Estes registros evidenciam que esta amplíssima competência de temas, atualmente enfrentada indistinta e conjuntamente por 34 juízes poderia ser melhor redimensionada, de modo a concentrá-los para a competência exclusiva de determinados juízos, como já sucede com as mencionadas e atuais varas federais especializadas e que, repita-se, ninguém ousa dizer serem desnecessárias. Não raro, muitas matérias já julgadas por alguns juízes ainda aguardam solução por outros juízes. Em um sistema tão distendido como o atual, não há racionalização do trabalho, alternativa essa que pode mesmo se apresentar como a mola propulsora de uma nova realidade e que ainda projete elevadas conquistas de qualidade. Até mesmo nos tribunais busca-se adotar tal providência da especialização de seus órgãos para melhor distribuição dos trabalhos e uniformização dos julgados. Os demais profissionais de Direito, como os advogados, membros do Ministério Público, defensorias, polícias judiciárias, procuram especializar suas atribuições. Além disso, as mesmas motivações que justificam as especializações já existentes de algumas varas federais — agilidade e qualificação dos julgados —, amoldam-se a qualquer outra iniciativa de ampliação daquela medida.

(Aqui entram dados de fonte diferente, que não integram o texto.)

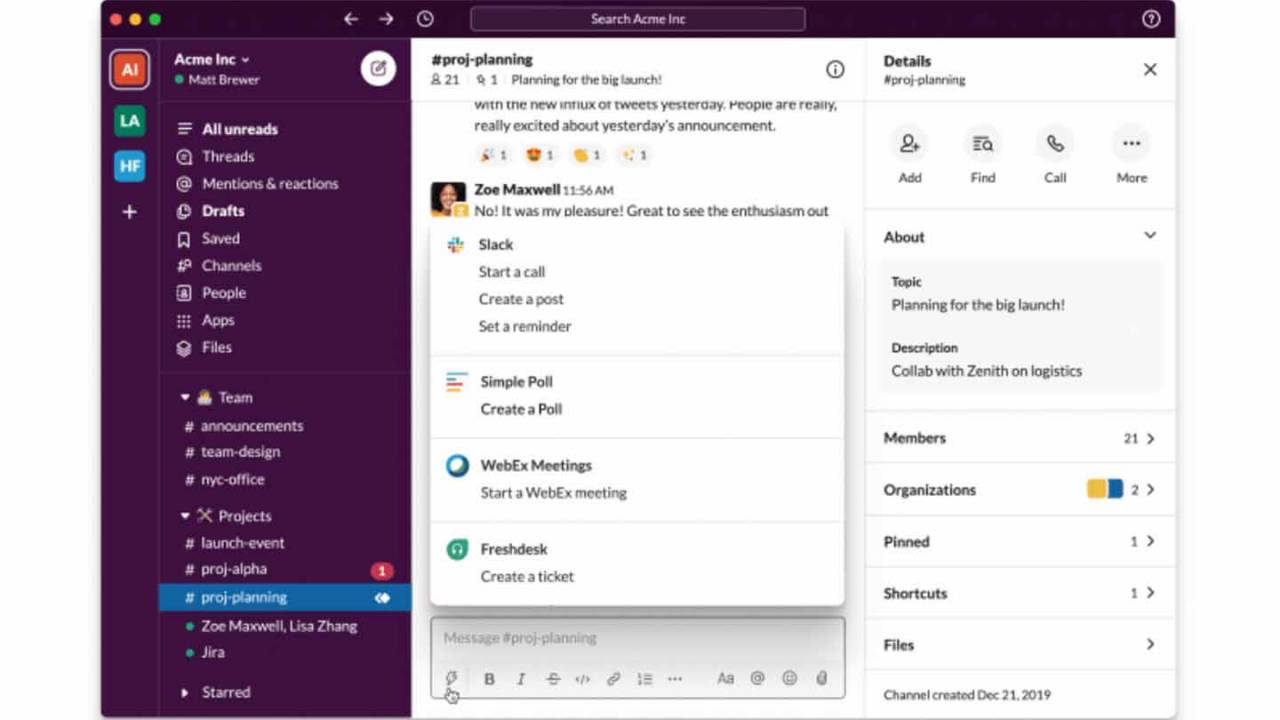Toggle bold text formatting
The image size is (1280, 720).
(x=489, y=678)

No cenário da crise de eficiência do Judiciário, pela inquestionável morosidade no julgamento de seus processos, desde a 1ª instância, é importante destacar que aquela crise se torna ainda mais acentuada quando não há, nem mesmo, uma preocupação seletiva das causas que devam ser julgadas com prioridade.

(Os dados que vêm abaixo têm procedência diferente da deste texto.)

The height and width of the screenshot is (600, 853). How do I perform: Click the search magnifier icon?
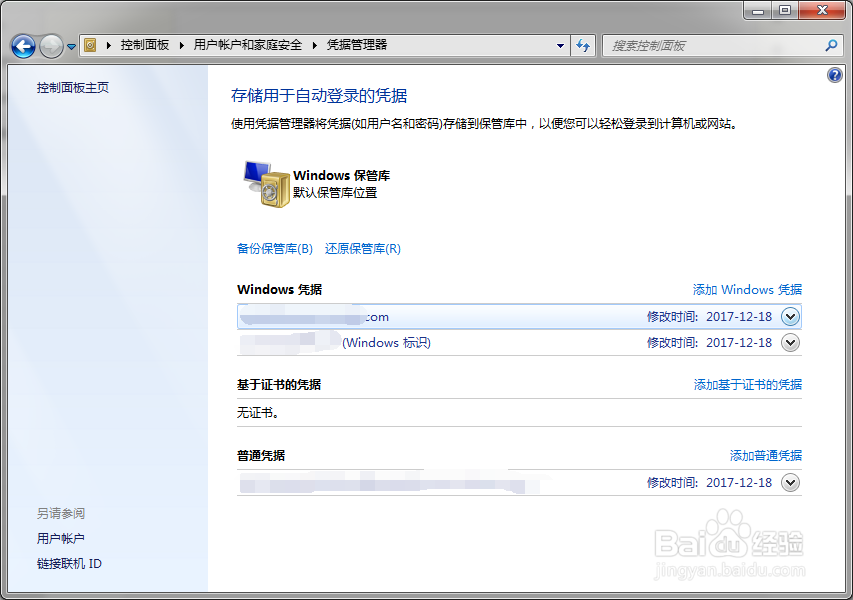tap(831, 45)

Quanto a este aspecto, pode-se mencionar, dentre outras, as ações de improbidade administrativa, e que atualmente, pelos graves e incontáveis casos de desvios funcionais e de corrupção que o país tem tido conhecimento, nem por isso tal matéria se encontra atrelada a Vara especializada, e onde se possam ter concentradas todas as demandas daquela natureza, e a elas dedicada a necessária e qualificada atenção que a sociedade exige, inclusive que conduza à sua rápida e necessária solução.

A complexidade material e procedimental que, de regra, exsurge de ações como as de improbidade administrativa muitas vezes implica em se colocá-las em segundo plano na prioridade dos processos que o Juiz define para julgar,  em relação ao acervo dos mais diversificados  temas que lhe são submetidos, até mesmo porque o Juiz, diuturnamente cobrado pelos órgãos correicionais — e na Justiça Federal são três corregedorias a exigirem incessante esforço de trabalho e cumprimento de metas —,  deve estar atento à estatística quantitativa de sua produtividade, não raro com o comprometimento da  qualidade dos julgados, e, sem dúvida, os chamados processos complexos pouco contribuem na elevação dos números daquela estatística que tanto se cobra.

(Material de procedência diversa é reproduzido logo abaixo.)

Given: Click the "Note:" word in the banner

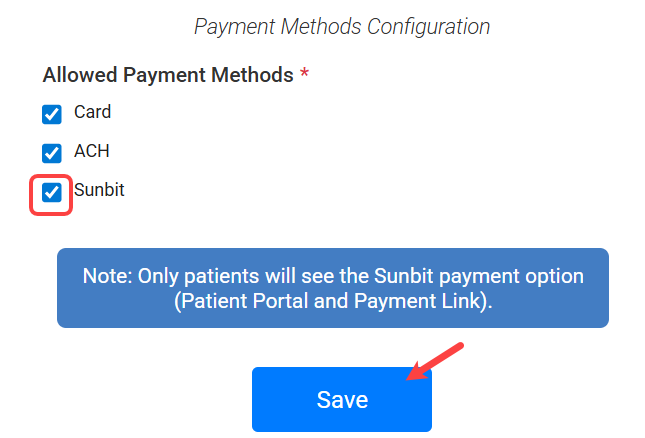Looking at the screenshot, I should (106, 276).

Não é necessário maior esforço, assim, para se reconhecer que a especialização de juízos é sinônimo de agilização dos processos e qualidade dos julgados, e por isso traduzindo-se em eficiência dos serviços. A especialização em 1º grau até mesmo facilita o trabalho dos tribunais, na medida em que, ao invés de se ter inúmeros juízes julgando a mesma matéria, passa-se a ter um número mais reduzido e concentrado, com os recursos também resultando nessa mesma redução e concentração de teses e fundamentos. E se a crise de eficiência do Poder Judiciário, que tanto atormenta seus membros e a sociedade, é o que se almeja vencer, não há como se deixar de admitir que um amplo e arrojado programa de melhor distribuição dos trabalhos, com a ampliação e diversificação da especialização de Varas Federais, pode contribuir, sem alarde e sem custos, para minimizar aqueles justificáveis sentimentos de desprezo à Justiça. Em tempos que se avizinham difíceis, com a profunda restrição de gastos públicos, em decorrência da PEC 241, ainda é possível se encontrar alguma solução de melhoria do cenário de insatisfação.

Alexandre Vidigal de Oliveira, Juiz Federal há 25 anos, da SJDF, Mestre e Doutor em Direito pela UCIII, de Madri/Espanha, Diretor Acadêmico do Instituto dos Magistrados Federais-IMAFE.